RSA, is it really that simple?

Prelude

Good day, dear readers.
Most likely, most of you know what the asymmetric RSA encryption algorithm is. In fact, so many articles are devoted to this issue on the whole Internet and on this resource in particular, that it is almost impossible to say something new about it.
Well, there, by God, you can still come up with and so everything is understood long ago. The recipe is simple:
Two prime numbers P and Q.
Multiply to get the number N.
Choose arbitrary E.
Find D = E ^-1 (mod ( P-1 ) ( Q-1 )).
To encrypt a message, M is raised to the power of E modulo N. To decrypt the cryptotext C to the power of D along the same modulus N. All crypto-primitive is ready. We take and use, right? In fact, not so.

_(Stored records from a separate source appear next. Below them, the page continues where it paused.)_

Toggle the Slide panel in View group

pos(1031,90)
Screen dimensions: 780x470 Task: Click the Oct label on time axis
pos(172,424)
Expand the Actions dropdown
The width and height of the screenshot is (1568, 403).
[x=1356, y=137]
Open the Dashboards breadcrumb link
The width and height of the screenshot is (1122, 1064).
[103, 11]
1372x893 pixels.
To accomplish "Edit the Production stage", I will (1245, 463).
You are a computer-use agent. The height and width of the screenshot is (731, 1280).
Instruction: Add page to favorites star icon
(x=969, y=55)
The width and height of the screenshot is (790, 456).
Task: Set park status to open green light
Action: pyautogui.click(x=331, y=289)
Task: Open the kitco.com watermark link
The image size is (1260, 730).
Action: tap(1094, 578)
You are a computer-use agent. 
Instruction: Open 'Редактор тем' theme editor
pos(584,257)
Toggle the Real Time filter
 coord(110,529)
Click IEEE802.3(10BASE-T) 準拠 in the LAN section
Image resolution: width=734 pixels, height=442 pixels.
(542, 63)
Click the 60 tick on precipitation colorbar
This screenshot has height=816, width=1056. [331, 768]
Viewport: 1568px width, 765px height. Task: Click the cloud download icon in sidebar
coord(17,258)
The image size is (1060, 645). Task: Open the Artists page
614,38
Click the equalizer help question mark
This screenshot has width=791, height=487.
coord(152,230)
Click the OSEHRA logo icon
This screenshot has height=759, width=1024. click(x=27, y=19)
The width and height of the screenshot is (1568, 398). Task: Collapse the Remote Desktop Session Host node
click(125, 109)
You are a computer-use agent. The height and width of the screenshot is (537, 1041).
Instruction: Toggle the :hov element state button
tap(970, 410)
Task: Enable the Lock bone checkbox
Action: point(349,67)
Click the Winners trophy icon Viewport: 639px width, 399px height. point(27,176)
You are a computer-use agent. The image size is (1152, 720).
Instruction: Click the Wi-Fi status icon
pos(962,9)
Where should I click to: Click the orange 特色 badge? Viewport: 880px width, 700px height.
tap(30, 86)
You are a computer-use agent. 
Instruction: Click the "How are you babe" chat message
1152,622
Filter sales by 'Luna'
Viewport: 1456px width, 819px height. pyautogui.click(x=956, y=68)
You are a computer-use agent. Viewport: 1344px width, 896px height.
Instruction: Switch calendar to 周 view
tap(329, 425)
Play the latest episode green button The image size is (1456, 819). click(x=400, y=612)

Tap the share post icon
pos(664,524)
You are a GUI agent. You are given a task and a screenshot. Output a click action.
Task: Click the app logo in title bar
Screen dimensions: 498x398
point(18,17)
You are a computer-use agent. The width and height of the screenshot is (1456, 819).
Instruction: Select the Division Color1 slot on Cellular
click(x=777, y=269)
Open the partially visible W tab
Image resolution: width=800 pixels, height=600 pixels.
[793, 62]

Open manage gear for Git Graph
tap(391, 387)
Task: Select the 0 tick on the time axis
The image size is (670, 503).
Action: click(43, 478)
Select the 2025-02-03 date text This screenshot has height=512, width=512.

The thing is that this is really nothing more than a crypto-primitive and in the real world everything is a bit more complicated.

A bit of theory

In order to understand why it is extremely not recommended to use RSA in its most simple form, we first note the following requirement put forward to asymmetric cryptosystems.
Requirement 1:
A modern asymmetric cryptosystem can (but this is not a fact) be considered resistant if an attacker, having two plaintext M ₁ and M ₂ , as well as one ciphertext C _b , with a probability greater than 0.5, cannot determine which of the two plaintext ciphertext C _b .
See if RSA meets this requirement. So let's imagine the attacker Malory listens to Alice and Bob's correspondence. On one wonderful day for himself, he sees that Bob, in the clear, asked Alice a very important question, knowing which answer would enrich, well, or at least immensely amuse Malori’s curiosity. Alice monosyllabically answers Bob to this personal question. She encrypts her response with Bob’s public key and sends a ciphertext. Further, Malory intercepts the ciphertext and suspects that either "Yes" or "No" is encrypted in it. All he now needs to do in order to find out Alice’s answer is to encrypt the word “Yes” with Bob’s public key and if the received cryptotext matches the intercepted, it means that Alice answered “Yes”, otherwise the attacker will understand that it was no.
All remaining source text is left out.